Data in this exercise:
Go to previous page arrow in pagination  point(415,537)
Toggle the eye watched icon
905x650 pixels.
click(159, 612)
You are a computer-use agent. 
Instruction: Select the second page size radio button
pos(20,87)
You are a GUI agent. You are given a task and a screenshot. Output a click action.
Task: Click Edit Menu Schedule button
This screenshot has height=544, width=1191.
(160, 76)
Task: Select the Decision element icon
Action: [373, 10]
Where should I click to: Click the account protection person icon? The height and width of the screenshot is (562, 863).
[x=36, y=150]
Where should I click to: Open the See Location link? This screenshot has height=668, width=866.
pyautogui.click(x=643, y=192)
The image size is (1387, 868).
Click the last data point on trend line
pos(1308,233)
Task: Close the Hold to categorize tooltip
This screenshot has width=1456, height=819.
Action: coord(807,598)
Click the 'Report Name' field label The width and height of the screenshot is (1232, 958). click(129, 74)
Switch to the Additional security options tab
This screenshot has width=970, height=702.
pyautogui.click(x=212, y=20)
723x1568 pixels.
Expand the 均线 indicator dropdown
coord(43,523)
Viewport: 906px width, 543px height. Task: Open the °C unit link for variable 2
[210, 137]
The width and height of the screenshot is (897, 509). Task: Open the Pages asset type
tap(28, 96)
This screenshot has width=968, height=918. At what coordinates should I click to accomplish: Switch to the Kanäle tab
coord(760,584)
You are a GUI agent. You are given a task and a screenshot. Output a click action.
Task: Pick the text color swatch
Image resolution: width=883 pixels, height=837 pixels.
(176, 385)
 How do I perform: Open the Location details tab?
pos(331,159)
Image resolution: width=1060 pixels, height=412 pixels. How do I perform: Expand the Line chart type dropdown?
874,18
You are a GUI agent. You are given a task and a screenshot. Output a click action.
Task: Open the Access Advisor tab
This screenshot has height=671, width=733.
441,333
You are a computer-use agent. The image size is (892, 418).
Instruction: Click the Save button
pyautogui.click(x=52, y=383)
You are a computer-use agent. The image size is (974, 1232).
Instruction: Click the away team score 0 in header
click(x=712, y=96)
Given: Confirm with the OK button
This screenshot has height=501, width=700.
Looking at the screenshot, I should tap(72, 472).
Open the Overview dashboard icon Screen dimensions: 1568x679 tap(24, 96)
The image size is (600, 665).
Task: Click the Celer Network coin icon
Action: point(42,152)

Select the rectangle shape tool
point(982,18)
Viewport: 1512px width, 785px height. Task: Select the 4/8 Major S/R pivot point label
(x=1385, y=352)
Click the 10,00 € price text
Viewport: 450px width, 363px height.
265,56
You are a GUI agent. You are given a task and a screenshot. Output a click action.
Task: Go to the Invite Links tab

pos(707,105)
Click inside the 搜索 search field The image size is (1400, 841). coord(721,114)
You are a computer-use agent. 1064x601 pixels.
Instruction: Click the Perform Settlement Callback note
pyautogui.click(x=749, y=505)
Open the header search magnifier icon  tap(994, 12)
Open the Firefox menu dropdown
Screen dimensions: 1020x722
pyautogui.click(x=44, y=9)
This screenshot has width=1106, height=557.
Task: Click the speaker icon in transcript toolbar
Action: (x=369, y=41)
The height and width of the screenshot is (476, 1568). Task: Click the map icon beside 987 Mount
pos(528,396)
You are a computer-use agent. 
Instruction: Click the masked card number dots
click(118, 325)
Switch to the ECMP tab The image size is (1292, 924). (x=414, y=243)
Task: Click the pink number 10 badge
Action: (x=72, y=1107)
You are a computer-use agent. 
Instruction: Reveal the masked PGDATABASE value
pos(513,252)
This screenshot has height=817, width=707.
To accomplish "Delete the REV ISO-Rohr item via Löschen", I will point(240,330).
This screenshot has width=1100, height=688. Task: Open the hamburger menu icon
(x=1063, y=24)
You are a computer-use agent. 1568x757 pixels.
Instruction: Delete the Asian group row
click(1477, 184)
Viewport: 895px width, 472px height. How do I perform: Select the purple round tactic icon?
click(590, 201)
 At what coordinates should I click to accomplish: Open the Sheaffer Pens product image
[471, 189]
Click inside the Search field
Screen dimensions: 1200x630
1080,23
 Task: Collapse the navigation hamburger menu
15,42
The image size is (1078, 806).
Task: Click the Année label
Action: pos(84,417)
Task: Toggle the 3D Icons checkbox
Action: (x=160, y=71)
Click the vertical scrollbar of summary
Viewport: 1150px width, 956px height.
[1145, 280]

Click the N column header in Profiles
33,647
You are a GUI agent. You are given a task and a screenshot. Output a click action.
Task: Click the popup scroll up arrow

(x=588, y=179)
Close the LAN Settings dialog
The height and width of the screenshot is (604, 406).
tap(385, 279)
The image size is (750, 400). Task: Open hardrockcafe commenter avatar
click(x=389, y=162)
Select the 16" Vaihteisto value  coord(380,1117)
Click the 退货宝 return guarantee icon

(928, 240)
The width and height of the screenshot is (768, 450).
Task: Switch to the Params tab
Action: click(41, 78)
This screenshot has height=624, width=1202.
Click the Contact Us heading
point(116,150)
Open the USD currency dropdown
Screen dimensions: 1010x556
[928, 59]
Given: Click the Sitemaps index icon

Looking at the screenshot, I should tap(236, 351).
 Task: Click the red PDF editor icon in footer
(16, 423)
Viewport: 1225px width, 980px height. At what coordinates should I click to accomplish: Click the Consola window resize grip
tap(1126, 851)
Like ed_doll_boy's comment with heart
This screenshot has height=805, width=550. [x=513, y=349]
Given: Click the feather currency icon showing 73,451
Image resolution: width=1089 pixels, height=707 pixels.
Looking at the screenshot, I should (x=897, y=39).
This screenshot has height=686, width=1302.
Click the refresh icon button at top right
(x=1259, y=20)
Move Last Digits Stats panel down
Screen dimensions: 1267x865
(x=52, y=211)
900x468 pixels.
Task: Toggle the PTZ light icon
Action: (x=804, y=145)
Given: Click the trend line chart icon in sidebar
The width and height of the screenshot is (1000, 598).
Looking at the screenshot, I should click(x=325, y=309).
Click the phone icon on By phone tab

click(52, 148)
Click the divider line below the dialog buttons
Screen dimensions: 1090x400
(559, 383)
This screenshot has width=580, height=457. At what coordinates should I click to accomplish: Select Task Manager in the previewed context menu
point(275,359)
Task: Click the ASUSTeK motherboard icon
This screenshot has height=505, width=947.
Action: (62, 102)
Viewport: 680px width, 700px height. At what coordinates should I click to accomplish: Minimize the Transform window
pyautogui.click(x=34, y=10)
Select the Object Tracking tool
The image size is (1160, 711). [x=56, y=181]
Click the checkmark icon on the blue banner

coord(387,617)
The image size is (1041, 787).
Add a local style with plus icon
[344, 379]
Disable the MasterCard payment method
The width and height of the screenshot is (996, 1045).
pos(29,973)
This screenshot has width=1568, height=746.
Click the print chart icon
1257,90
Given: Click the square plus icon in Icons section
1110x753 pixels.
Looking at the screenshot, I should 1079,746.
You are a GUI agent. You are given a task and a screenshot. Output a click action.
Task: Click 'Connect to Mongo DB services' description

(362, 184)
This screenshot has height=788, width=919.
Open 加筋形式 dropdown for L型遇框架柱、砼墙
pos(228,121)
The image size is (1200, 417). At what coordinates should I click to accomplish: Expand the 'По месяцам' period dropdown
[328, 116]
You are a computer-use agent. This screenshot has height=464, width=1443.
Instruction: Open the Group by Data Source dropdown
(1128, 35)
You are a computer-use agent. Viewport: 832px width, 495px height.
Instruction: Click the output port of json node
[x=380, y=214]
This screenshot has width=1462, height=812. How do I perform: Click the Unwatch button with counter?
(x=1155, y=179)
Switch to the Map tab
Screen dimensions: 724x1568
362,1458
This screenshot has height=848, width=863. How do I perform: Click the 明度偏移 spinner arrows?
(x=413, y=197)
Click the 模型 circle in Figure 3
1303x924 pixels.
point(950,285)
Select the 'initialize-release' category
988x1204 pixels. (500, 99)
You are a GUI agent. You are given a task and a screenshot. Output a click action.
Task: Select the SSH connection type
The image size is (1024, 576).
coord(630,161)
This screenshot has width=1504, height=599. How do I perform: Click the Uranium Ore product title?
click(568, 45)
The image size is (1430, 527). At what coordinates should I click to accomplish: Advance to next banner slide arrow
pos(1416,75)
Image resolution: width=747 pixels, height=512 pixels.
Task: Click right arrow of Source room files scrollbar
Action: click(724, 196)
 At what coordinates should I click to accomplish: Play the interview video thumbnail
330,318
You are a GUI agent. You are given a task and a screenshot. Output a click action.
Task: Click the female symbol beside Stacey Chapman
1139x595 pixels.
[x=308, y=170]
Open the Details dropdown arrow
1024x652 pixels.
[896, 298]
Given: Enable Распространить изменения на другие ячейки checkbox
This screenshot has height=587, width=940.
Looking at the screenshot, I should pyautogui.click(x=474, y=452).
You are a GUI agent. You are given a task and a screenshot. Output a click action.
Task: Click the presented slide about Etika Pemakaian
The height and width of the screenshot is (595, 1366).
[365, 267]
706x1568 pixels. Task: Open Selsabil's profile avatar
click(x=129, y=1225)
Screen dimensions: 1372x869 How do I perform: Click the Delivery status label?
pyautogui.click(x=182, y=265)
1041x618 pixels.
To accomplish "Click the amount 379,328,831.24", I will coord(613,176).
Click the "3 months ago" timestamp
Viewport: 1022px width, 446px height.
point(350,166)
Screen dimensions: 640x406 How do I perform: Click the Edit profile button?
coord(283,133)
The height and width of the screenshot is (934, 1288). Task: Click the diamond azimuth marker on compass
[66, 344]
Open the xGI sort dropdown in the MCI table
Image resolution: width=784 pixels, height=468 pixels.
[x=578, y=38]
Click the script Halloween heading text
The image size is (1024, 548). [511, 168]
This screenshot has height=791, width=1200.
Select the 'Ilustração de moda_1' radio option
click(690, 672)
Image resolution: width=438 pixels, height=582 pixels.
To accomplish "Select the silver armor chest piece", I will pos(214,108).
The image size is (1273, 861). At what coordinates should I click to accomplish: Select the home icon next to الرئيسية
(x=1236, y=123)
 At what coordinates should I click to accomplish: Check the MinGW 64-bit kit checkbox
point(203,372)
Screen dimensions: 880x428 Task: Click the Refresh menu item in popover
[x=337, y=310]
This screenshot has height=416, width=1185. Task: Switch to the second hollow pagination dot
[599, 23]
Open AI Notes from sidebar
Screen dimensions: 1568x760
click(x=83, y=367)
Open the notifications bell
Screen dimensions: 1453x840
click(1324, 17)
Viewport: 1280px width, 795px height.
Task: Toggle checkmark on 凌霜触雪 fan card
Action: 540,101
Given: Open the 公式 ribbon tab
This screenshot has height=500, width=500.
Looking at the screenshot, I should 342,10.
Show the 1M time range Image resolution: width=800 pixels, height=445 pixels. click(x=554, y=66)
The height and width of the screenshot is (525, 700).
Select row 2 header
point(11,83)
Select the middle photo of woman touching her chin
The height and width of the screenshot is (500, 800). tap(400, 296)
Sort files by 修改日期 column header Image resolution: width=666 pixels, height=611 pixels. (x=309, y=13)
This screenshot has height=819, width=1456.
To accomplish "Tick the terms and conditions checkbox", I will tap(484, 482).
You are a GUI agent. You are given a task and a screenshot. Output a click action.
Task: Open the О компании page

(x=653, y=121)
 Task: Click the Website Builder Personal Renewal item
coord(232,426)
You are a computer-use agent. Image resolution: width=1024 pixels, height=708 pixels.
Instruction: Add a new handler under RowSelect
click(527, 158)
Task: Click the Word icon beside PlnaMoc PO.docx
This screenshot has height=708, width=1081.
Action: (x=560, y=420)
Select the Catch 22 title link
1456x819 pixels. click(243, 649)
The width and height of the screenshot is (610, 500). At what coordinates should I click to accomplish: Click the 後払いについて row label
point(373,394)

What you need to do: The first line of the listing above through the line containing "Task: Click Edit Menu Schedule button": print exactly that, both ends included.

Reply to the exercise:
Go to previous page arrow in pagination  point(415,537)
Toggle the eye watched icon
905x650 pixels.
click(159, 612)
You are a computer-use agent. 
Instruction: Select the second page size radio button
pos(20,87)
You are a GUI agent. You are given a task and a screenshot. Output a click action.
Task: Click Edit Menu Schedule button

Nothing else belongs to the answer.